1989年11月 行き詰まり「無への疾走」

「下段の香に力あり」の格言に従えば、初手は89香の一手だ。75玉と逃げる手に84銀と打ち捨て、これを同銀なら87銀まで詰むが、取らずに74玉とかわされると67銀には64玉、87銀には84玉で詰まない。

もう結論はバレてそうな気もするが気にせず続けると、次に考えたい初手は87香の短打だ。これなら75玉、84銀、74玉には89銀と香筋を遮らずに王手できるので詰む。ところが今度は84銀を平凡に同銀と取られて詰まない。

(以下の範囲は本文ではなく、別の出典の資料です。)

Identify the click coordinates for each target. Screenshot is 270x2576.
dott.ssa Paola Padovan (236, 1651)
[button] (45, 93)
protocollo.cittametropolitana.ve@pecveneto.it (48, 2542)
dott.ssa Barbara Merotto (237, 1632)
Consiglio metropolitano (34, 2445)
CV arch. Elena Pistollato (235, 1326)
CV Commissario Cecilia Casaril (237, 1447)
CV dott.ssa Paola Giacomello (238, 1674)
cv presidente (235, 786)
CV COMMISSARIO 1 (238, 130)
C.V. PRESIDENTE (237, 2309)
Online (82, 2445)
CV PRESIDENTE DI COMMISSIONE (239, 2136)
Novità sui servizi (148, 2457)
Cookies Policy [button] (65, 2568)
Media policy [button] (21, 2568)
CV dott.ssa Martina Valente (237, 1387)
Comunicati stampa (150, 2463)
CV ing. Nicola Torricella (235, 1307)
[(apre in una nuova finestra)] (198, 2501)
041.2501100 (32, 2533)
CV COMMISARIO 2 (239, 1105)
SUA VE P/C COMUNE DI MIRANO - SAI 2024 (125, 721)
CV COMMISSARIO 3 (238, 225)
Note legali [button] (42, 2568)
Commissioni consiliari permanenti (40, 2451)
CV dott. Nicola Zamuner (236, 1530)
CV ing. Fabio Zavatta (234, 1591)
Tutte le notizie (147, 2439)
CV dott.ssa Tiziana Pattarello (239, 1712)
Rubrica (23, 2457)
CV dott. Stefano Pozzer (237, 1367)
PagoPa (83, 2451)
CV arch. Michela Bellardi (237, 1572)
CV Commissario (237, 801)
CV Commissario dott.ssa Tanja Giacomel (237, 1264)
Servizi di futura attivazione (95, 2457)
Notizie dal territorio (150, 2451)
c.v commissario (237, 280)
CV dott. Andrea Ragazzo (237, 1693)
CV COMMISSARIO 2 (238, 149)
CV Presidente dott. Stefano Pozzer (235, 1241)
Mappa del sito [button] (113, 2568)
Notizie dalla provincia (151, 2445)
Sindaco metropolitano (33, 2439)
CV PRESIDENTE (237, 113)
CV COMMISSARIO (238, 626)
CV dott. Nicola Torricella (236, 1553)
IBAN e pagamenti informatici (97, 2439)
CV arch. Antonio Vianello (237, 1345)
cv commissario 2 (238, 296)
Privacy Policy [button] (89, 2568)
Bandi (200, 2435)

84銀に74玉は89銀まで、同銀は87銀までで詰ませたい。どうすればよいか。ここまで来たら簡単な話で、初手88香が正解である。

この構造、どこかで見た気がするだろう。お手元の誰も言わなかった詰将棋用語集の49ページを開いていただきたい。名誉手筋によく似ている。

「誰言わ」の定義には「利きを通すか閉じるか選択する」とあり、行き詰まり作の87銀は香筋を閉じるための手ではないので名誉手筋にはあたらないことになる。名誉手筋ではないが、30年も前に名誉手筋のような態度保留の一手を5手詰で実現したことを称えて、行き詰まり作には名誉名誉手筋の称号を贈りたい。